— start SOURCE TEXT —
# Aristocraft Switch Vs Pro Drive Switch Machine



## RGS K27-461 (Jan 8, 2008)

Hi, I have just purchased a few Pro Drive Switch Machines and want to connect them to my SS Aristocraft #6 Switches... my problem is that the Pro Drive mounting points will not align with both of the Aristocraft Mounting points.. Has anybody come across this issue and come up with a work around?

Any assistance would be greatly appreciated.

Thank You

Phil


----------



## John J (Dec 29, 2007)

Can you get a picture? Put the Switch Machine next to the switch like it would be mounted. 

JJ


----------



## RGS K27-461 (Jan 8, 2008)

John, sorry for not replying sooner but I'm running on a generator at the moment due to storm damage that took out my power supply 6 days ago. I'll try to get it done shortly.


----------



## RGS K27-461 (Jan 8, 2008)

Hi John, Here is the picture, I apologize if the picture is too big for the site.


----------



## riderdan (Jan 2, 2014)

What about a brass strip? Screw the strip down to the top of the switch machine, align the throw bar, then screw to the bottom of the ties. That would eliminate any alignment problems.


----------



## RGS K27-461 (Jan 8, 2008)

Thanks Riderdan & John for your assistance.
— end SOURCE TEXT —
— start SUPPLIED INFORMATION —
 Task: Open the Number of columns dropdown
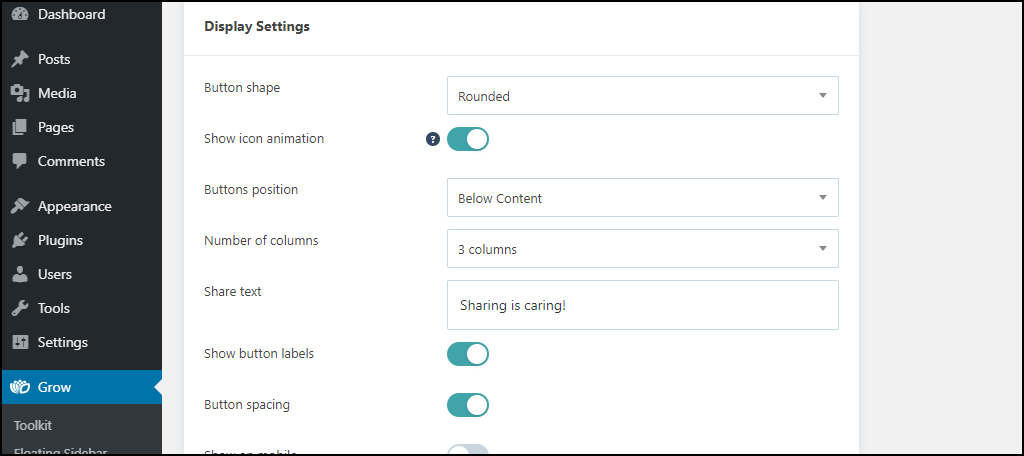[x=643, y=249]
— end SUPPLIED INFORMATION —
List each distinct username shown in the post headers of the forum thread about Aristocraft switches and Pro Drive switch machines. The lines are not needed for this work.

> RESULT FOR THIS TASK
RGS K27-461, John J, riderdan